31- tekillik noktası

2.7K 146 36
                                    





Pulse- Ihsahn
Begging to bleed - 8 Graves              
It Takes a Lot To Know a Man - Damien Rice



"....
kara saten bir çarşafa
altın bir haç çiziyorum senin için.
yokluğunu böyle ifade edebilirim ancak.
..."

-Lale Müldür



YAPBOZMA





Bir savaş alanının dışında yenilmek kadar koyan bir şey varsa o da mağlubiyetin sana yaşattıklarıdır.

Bu bir savaştı ve ben onun topraklarından sınır dışı edilmiştim.

Dizlerimdeki kanı da titremeyi durduran da elleriymiş ve ben gidişiyle çok şey kaybetmişim.

Kelimeler yetersizdir, ben her şeyimi kaybettim.

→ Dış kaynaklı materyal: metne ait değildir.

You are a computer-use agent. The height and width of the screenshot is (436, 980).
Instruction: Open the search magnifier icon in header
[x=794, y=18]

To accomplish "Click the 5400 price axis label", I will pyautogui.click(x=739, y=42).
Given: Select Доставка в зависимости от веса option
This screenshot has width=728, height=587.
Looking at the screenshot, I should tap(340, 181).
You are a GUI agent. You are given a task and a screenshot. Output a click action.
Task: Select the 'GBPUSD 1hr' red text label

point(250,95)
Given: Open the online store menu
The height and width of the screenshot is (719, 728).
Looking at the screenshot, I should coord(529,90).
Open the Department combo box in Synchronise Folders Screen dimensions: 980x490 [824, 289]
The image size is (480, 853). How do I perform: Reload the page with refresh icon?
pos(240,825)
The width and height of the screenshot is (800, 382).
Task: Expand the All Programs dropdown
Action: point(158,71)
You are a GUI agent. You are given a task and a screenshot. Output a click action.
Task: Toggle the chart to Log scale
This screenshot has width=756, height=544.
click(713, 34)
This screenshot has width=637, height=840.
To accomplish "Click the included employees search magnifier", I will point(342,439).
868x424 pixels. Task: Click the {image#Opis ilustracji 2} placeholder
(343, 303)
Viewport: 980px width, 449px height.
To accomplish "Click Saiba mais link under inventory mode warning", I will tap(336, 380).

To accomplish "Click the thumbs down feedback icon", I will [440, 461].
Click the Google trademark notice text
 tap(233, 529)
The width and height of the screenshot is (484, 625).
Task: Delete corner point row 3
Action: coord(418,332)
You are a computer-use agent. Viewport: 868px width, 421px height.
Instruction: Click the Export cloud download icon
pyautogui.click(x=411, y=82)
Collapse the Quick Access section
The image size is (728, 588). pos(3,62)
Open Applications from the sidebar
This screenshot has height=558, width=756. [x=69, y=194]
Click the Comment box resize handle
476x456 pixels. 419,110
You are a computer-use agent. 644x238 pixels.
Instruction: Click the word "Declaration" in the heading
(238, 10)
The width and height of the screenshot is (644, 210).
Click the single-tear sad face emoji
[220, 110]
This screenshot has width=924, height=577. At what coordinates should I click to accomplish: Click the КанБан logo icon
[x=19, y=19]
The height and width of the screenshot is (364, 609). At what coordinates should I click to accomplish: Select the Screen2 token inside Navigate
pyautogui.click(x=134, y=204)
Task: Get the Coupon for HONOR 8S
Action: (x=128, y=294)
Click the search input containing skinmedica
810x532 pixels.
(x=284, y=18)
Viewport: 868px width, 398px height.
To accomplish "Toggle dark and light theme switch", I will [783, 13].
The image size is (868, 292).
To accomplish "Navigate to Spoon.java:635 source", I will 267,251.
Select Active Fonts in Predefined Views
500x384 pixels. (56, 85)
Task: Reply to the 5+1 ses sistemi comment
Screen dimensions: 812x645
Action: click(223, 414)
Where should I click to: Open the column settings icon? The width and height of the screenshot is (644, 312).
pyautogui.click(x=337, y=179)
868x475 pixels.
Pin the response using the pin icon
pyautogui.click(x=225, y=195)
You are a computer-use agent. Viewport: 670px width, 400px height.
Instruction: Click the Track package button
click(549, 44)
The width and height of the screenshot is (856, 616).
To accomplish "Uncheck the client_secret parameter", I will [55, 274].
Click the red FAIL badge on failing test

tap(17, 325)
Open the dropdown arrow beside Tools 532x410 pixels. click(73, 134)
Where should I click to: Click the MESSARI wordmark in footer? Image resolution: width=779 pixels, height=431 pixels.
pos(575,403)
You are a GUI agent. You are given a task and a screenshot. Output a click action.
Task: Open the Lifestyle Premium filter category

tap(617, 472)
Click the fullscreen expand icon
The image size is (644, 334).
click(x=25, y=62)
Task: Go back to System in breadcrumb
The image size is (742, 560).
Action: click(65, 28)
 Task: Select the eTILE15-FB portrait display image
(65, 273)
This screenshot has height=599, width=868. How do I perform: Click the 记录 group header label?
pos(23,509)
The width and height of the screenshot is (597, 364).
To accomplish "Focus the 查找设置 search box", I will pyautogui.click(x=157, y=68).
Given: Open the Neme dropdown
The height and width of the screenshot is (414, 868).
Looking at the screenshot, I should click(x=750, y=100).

O savaşı, ikimiz de kaybettik.

"Bir gün kocaman bir bahçeye sahip olmak istiyorum." Asır'ın içinde huzurlu olduğunu hissettiğim anlardan birindeydim. "Tanrı şahit daha önce hiç yaşlandığım zamanı hayal etmedim ama seninleyken... Düşünüyorum. Eğer yaşlanırsam nasıl bir hayat yaşıyor olacağım? Büyük bir bahçem olursa çiçek bakabilirim."

Bacaklarımın arasına ellerimi yerleştirip rahat bir pozisyon almıştım hamakta. O biraz ilerimde çiçekleri izliyor, dokunuyordu. İster istemez gülümsedim. "Ne zamandan beri bu kadar soft bir çocuksun?"

"Yirmi yaşıma az kaldığını fark ettiğimden beri," hafifçe güldü. "Yirmili yaşlarıma hazır değilim sanırım."

"Pek bir şey değişeceğini sanmıyorum." Dedim, sonra Asır çiçeklerin önünden kalktı.

"Pek çok şey değişebilir, akşam kızıllığı. Bilemeyiz."

Bana doğru geldiğini gördüğümde hevesle, "Mesela?" Diye sordum.

Tam önümde durdu, elleri hamağın iki yanını kavradı ve bana doğru eğilerek yüzümü izledi, dudağında bir kıvrım belirdiğinde gözleri yüzümün her köşesindeydi ve bu yeniden hislerimi hareketlendirmişti.

"Mesela, " üzerime doğru biraz daha eğildiğinde hedefinin dudaklarım olduğunu düşünmüştüm ama neredeyse öpüşecekken durmuştu. "Parmağına bir yüzük takabilirim."

Gözlerim irice açılırken, "Oha!" diyerek çıkışmıştım. Tepkim normaldi, bunu beklemiyordum.

Sonra gülmüş ve, "Ne?" Diye sormuştu. "Seni bırakacağımı düşünmüyorsun değil mi?"

Elim beyaz boynuna yerleşti. Krem rengi bol gömleğinin ilk birkaç düğmesi ilikli olmadığı için göğsüne kaydı gözüm. Sırıtıp yeniden gözlerine baktım. "Belki ben senden sıkılır, bırakırım..."

Bir anda ciddileştiğine şahit oldum. "Benden sıkılmana izin vermem. Bunun için her şeyi yaparım." Hamağın kenarlarındaki elleri ellerimi kavradı ve dudakları yavaşça dudaklarıma kapandı. Başını yana kırıp çenesini ileri iterken dili dilimle kavuştu. Ellerim ellerini sıkmaya başlarken üst dudağını emmeye ve karşılık vermeye başladım. Tutkulu, uzun öpücüklerinden biriydi. O öpücüklerin hepsi aklımı başımdan almaya yeminliydi.

Nefes nefese benden geri çekilirken, "Asla," diye tekrarladı. Ciğerlerimi oksijenle doyurmaya çabalarken gözlerindeki kararlılığı izliyordum. "Benden sıkılman mümkün değil. Bunun için yalvarabilirim sana."

"Hmmmm?"

Yeniden dudaklarıma asılacaktı ki kıkırdayarak yüzümü yana çevirdim ve hızlıca, "tamam tamam!" dedim. "Sadece şakaydı."